Atitude: saber criar pausas para absorver as experiências.
Nas
posturas que atuam na parte posterior do corpo, como o Paschimottanasana,
estamos desbloqueando os meridianos de Rins e Bexiga (R-B).
Estes
meridianos estão ligados ao elemento água;
estes meridianos guardam a energia pré-natal, por isso é muito importante
cuidar desses meridianos.
Estação: inverno
Sabor: salgado
Partes do corpo governadas: ossos, medula, ouvidos.
Emoções: medo
Atitude: sabedoria de saber fluir com a vida, buscando
contornar os obstáculos, como faz a água, perseverando pacientemente, esperando
que a semente esteja pronta para germinar.
Estes
meridianos estão em constante fluxo, interagindo constantemente em ciclos de
energia. Cada elemento, cada meridiano, gera outro, em um ciclo de geração de energia:
A
madeira queima, produzindo o Fogo, de cujas cinzas se forma a Terra, e dentro
dela se condensa o Metal que expulsa de si a água. Em outras palavras: madeira
gera fogo, que gera terra, que gera metal, que gera água, que alimenta madeira.
Daí temos o ciclo Mãe-Filho (ou ciclo de
geração):
Madeira(F-VB) é mãe de Fogo;
Fogo(C-ID) é mãe da Terra;
Terra(E-BP) é mãe de Metal;
Metal(P-IG) é mãe da Água;
Água(R-B) é mãe da Madeira.
Se
um meridiano se desequilibra, todo o organismo sofre, pois todos estão
interligados; por este motivo também não adianta tratar um único meridiano (ou
um único órgão).
Mas
temos ainda um outro ciclo de energia: Avó-Neta
ou ciclo de dominação:
A
água apaga o fogo, que funde o metal, que corta a madeira, que esgota a terra,
que absorve a água.
Madeira(F-VB) é avó da Terra;
Fogo(C-ID) é avó do Metal;
Terra(E-BP) é avó da Água;
Metal(P-IG) é avó da Madeira;
Água(R-B) é avó do Fogo.
Este
ciclo auxilia a “manter as coisas no lugar”, equilibrando a energia dos
elementos, dos meridianos e tudo que se refere a eles – como as emoções, por
exemplo.
Por
exemplo: se a energia da madeira (F-VB) está bloqueada (há um excesso) podemos
ajudar a desbloquear recorrendo a avó de Fígado (P-IG).
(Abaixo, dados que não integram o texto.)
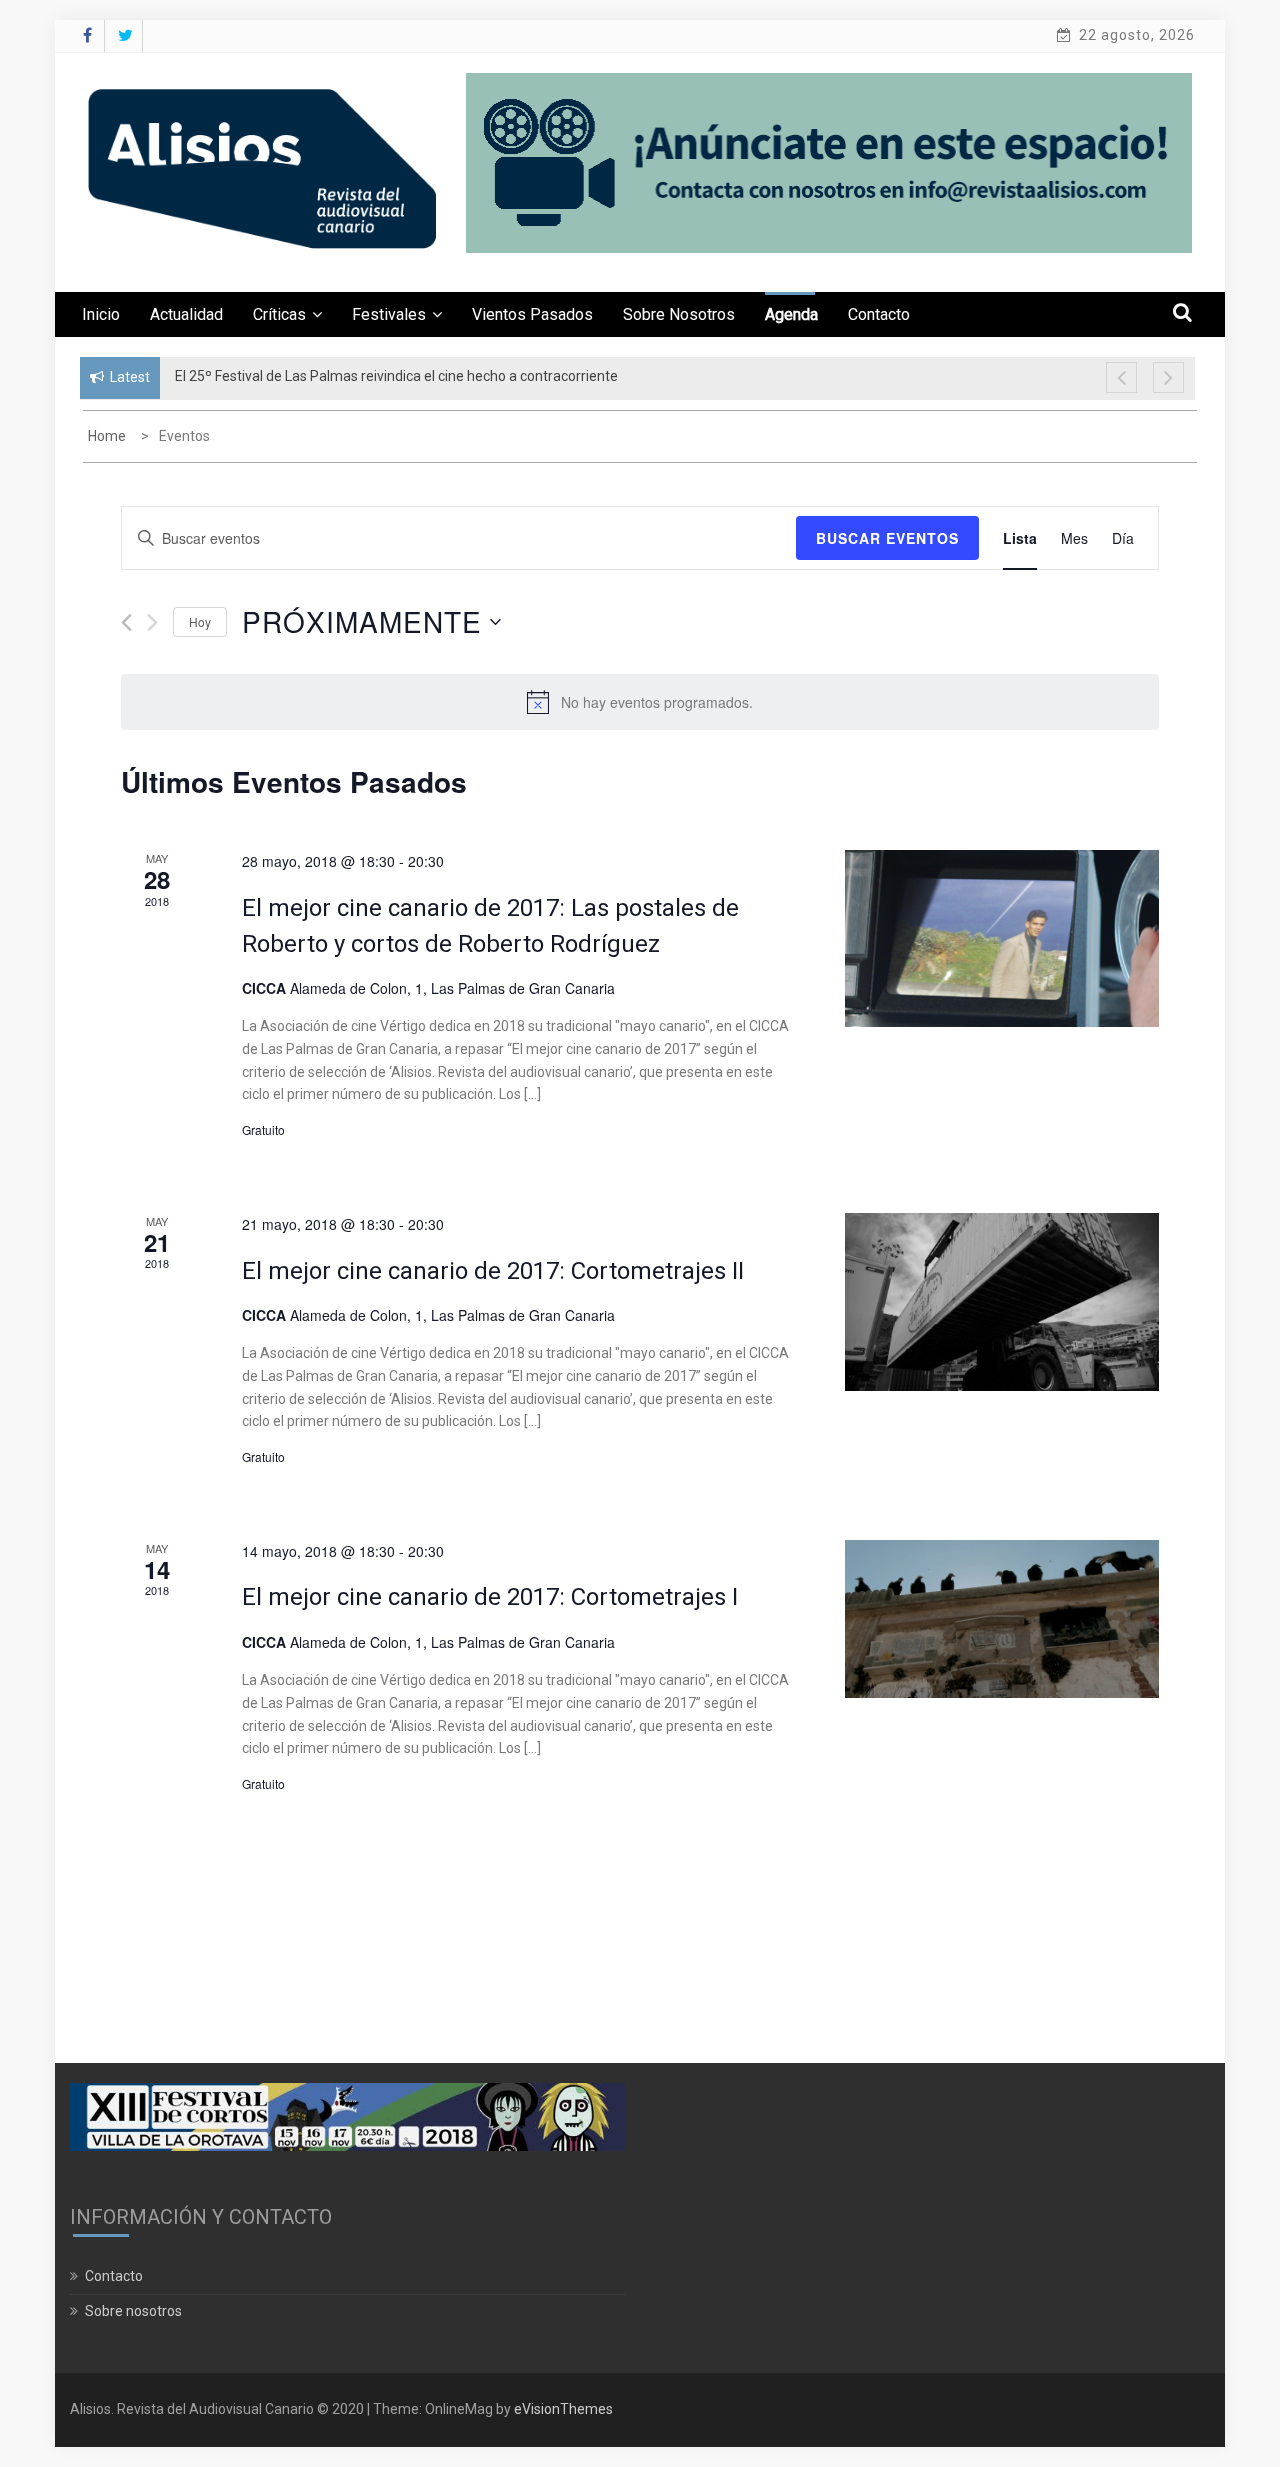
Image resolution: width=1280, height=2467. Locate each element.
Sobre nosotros (679, 314)
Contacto (879, 314)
Podemos pensar em
utilizar os sabores - diminuir o ácido que em excesso pode prejudicar esses
meridianos e aumentar com moderação o sabor picante que fortalecendo a avó
ajudará a neta. Podemos ainda utilizar a atitude de P-IG – a introspecção, a meditação,
para ajudar a harmonizar a energia da neta, etc...
Temos
instrumentos para trabalhar nossa energia o que se reflete não apenas na nossa
saúde, na nossa paz interior, mas também nas nossas relações, nos nossos
afetos. Esta paz pode se irradiar do nosso centro – e isso não é algo que
atingimos pela vontade do ego, pelo desejo de sermos bons, de sermos
melhores,etc...vem de encontrarmos nosso centro verdadeiro, o Hara, a “Cidade
da Jóia” que reside em cada ser, e não pertence a ninguém.